In other words, respondents’ conceptualization of public engagement was as a public relations apparatus deployed for the purpose of neutralizing projections of risk and confirming not only scientists’ ‘licence to operate’ but the integrity and respectability of their industry. Public engagement was accordingly situated by respondents as a multi-modal technique in the elicitation and materialization of the impact(s) of medical research, and by extension catalyst of their sense of self-efficacy, self-fulfilment and professional satisfaction.

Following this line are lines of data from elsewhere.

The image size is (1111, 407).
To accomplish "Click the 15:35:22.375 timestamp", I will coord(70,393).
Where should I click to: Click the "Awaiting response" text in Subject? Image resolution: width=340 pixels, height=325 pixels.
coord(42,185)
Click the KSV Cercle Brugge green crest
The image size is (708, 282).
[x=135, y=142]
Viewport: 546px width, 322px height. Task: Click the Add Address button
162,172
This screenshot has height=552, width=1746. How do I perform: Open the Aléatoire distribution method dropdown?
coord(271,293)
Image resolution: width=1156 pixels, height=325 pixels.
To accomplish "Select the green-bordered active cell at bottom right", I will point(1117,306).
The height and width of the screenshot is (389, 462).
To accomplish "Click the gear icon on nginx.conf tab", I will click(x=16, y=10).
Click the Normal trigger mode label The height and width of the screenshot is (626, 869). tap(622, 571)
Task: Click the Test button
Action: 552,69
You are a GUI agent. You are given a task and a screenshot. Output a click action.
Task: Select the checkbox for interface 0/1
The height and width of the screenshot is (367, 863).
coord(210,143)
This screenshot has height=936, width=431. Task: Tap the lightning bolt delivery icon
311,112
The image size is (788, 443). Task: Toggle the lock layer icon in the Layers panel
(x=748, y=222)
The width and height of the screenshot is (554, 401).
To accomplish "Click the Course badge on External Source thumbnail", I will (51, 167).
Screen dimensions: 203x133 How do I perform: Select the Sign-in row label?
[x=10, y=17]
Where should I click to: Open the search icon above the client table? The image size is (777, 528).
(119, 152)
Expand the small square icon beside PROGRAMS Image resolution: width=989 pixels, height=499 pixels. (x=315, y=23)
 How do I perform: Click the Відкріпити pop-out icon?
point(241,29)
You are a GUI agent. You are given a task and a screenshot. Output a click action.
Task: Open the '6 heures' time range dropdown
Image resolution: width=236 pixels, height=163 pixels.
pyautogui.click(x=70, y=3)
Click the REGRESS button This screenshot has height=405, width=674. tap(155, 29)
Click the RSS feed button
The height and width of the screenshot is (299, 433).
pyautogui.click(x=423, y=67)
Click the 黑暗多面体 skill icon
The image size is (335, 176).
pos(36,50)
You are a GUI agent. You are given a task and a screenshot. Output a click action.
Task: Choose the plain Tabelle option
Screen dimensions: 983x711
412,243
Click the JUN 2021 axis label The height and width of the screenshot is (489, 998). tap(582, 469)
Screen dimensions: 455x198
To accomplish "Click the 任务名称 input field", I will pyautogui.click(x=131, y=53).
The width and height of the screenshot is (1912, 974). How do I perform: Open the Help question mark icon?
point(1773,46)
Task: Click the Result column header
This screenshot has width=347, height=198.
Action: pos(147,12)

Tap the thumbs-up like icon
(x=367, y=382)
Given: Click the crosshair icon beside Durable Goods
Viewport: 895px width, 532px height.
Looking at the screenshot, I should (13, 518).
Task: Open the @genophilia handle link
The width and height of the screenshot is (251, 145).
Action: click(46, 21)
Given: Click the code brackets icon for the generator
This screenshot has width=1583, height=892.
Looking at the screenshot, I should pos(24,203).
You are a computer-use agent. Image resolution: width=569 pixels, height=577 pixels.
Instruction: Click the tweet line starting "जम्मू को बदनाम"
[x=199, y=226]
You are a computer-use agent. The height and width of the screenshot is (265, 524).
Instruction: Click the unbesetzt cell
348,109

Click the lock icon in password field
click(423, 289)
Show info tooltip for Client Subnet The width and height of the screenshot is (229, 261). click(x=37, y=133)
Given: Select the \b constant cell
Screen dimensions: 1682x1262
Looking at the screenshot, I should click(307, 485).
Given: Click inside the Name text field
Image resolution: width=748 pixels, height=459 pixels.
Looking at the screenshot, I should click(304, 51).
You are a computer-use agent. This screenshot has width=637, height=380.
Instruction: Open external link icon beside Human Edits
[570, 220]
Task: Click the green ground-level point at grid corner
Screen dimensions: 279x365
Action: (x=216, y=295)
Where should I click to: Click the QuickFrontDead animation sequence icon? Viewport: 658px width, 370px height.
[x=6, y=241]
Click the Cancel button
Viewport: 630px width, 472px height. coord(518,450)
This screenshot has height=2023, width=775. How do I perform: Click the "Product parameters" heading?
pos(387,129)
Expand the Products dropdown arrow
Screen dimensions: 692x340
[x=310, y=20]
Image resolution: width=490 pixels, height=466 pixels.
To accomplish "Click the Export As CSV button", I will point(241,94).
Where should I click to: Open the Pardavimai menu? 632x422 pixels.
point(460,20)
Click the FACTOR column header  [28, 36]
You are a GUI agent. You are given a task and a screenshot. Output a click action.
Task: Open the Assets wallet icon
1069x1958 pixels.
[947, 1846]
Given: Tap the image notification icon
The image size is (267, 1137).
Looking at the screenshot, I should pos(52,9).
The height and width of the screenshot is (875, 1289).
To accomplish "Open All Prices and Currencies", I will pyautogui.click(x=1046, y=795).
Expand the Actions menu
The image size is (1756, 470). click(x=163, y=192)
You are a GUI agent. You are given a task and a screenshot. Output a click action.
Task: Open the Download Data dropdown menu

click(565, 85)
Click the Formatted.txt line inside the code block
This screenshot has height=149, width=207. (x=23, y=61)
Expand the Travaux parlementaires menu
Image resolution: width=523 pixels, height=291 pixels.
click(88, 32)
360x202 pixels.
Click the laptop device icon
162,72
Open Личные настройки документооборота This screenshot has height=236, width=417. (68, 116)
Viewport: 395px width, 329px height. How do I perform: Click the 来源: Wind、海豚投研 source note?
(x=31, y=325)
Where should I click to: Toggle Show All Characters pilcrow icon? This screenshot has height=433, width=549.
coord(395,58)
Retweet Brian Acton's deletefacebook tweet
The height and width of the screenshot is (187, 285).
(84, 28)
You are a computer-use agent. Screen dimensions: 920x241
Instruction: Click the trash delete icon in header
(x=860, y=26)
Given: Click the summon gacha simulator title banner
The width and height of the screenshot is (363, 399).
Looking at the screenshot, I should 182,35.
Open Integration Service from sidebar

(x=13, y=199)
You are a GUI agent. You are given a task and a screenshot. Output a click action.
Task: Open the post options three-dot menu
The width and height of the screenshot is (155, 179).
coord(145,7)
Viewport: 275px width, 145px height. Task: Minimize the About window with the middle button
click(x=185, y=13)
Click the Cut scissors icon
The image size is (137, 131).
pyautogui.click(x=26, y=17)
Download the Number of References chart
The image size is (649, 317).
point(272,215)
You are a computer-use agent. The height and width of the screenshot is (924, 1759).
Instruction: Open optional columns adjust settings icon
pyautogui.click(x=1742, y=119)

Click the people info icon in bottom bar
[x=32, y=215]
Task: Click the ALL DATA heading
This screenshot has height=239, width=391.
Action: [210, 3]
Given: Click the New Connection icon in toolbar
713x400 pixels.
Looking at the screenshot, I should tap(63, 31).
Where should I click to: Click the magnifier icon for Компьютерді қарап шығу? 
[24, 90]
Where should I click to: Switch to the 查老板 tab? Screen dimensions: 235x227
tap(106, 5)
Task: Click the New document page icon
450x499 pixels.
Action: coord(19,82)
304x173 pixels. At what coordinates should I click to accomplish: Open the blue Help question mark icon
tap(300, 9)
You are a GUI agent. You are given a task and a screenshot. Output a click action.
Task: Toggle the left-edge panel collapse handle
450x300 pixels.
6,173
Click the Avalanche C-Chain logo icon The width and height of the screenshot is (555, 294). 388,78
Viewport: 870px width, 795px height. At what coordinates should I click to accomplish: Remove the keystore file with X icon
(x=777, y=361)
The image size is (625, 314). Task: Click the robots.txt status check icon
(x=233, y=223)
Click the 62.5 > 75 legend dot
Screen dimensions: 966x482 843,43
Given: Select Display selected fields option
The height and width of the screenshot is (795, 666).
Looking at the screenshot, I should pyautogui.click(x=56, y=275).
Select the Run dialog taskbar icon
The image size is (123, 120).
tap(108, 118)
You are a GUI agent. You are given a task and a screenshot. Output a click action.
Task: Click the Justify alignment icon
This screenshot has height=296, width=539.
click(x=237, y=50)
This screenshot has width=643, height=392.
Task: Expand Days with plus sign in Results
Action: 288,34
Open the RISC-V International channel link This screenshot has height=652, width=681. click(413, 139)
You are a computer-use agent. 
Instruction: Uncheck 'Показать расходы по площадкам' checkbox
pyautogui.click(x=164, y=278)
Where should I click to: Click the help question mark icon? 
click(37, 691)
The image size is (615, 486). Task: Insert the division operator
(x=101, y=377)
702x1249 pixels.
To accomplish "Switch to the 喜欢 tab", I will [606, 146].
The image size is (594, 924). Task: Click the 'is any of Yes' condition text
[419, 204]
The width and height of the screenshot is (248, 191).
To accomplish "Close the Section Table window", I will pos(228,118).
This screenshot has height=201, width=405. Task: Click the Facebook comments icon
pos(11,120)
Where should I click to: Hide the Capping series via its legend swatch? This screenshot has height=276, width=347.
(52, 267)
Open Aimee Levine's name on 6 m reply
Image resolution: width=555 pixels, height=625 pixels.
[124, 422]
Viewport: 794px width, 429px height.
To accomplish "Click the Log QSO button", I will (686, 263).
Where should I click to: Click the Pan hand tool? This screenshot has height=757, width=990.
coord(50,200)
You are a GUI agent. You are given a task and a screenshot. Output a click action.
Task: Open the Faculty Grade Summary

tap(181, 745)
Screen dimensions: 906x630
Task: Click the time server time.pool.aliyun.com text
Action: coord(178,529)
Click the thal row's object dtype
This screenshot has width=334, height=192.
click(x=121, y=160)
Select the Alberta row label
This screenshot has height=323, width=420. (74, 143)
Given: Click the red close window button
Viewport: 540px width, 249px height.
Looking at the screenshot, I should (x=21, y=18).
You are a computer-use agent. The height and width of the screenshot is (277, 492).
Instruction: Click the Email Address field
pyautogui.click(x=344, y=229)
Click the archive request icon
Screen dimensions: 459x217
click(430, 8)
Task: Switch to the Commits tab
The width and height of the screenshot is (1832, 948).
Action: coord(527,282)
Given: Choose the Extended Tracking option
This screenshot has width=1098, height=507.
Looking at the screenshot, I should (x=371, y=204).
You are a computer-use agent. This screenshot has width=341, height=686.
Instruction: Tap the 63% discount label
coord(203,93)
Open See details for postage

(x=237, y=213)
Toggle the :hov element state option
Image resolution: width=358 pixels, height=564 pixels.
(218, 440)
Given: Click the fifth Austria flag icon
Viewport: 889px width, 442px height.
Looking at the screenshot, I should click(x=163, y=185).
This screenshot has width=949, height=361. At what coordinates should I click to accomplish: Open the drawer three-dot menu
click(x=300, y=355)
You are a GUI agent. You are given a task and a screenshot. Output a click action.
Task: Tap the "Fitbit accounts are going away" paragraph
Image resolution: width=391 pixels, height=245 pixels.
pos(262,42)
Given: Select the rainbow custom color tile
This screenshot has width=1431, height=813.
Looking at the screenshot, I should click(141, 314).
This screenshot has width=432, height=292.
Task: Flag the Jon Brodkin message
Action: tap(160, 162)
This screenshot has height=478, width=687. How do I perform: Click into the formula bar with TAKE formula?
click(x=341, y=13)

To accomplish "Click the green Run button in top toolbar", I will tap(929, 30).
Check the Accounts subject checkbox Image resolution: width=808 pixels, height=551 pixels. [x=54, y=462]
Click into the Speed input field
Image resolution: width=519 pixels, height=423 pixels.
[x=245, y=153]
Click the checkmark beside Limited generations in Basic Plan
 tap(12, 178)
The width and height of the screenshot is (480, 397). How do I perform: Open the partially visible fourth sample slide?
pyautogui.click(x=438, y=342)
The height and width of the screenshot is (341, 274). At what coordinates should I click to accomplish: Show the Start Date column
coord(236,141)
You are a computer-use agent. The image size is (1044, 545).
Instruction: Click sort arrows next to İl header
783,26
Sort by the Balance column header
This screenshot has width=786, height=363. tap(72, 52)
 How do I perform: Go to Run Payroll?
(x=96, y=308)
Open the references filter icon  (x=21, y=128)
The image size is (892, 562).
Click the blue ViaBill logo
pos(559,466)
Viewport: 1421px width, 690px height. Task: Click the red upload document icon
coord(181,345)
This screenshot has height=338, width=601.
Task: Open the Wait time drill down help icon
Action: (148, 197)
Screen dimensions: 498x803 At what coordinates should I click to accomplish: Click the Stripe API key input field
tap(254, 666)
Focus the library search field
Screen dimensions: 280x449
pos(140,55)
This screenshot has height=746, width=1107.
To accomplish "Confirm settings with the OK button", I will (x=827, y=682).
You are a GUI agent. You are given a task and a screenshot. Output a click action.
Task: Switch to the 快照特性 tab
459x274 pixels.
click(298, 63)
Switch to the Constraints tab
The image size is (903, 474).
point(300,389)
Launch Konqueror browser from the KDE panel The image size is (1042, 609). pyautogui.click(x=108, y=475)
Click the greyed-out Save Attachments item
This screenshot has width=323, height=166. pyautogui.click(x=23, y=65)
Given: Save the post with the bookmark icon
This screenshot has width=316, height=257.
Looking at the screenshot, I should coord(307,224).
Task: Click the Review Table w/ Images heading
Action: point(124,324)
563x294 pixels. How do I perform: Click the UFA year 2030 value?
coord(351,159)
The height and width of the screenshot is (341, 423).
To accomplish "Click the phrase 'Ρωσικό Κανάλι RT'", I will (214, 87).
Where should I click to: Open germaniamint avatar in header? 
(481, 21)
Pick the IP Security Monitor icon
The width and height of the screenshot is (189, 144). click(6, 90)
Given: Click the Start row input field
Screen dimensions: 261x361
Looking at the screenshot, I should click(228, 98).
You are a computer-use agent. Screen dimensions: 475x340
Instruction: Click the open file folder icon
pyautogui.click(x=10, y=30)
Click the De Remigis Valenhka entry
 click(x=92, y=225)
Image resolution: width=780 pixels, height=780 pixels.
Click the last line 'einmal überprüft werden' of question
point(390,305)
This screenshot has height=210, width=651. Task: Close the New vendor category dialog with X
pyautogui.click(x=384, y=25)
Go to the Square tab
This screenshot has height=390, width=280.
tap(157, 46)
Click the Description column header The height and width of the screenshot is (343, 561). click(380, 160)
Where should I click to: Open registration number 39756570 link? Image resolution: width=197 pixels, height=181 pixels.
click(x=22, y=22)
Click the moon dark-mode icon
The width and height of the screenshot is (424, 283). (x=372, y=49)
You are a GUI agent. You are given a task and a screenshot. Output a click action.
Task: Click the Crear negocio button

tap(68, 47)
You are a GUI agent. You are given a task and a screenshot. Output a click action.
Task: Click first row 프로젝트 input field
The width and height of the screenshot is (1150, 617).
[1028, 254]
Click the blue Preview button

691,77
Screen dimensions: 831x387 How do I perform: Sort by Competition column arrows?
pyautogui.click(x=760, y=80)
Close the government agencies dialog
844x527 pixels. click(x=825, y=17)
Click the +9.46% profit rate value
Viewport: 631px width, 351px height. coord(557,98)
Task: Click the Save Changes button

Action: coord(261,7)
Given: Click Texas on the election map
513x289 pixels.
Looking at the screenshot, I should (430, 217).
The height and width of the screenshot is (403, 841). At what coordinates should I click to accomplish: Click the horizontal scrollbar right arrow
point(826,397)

Public engagement as a professional activity for this contingent of medical researchers was most about the appropriation and mobilizing of lay-publics, as quasi, or strictly choreographed and regulated contributors of scientific endeavour, whose involvement is intended to expedite and preserve the authority and autonomy of scientific expertise. PEST, in this context, appears more oriented to a process of ‘public-making’ or public co-option, less the fulfilment of ‘science-in-society’ and democratization of scientific technocracies.
Going ‘upstream’ remains for the moment and in the context of this group, no more than an aspiration, yet an aspiration un-shared and/or disinvested. It may be also that the zeitgeist of citizen-science, scientific co-production and engaged publics fails to burst the bubble of its promissory rhetoric, rendering the prospect of harmonious and purposeful interplay between lay-publics and medical researchers/scientists, a chimera.
This research features more comprehensively as ‘Measuring the Impact Values of Public Engagement in Medical Contexts’ published in 2012 in the international, peer-reviewed journal Science Communication.
Note: This article gives the views of the author(s), and not the position of the Impact of Social Sciences blog, nor of the London School of Economics.
While I am sure that such aspects are listed in the actual study, I find the following sorely missing from the blog article to really convey useful information: What in the context of the study is a “medical researcher” – an MD doing studies? A PhD researching in a clinical/medical university setting? A PhD or MD doing basic physiologic research which might or might not end up altering the treatment or diagnosis of a given disease?
And similarly, when it comes to public engagement starting at inception: What is the “inception” of a medical research project? It’s taken half a century from finding the chromosomal defect of chronic myeloid leukaemia to developing a drug specifically targetting it – and this way of treating the disease continues to be optimized. Where does biological/physiological research end and medical research start?
Without a few framing definitions, it is tough to garner any meaning from the points made in the post.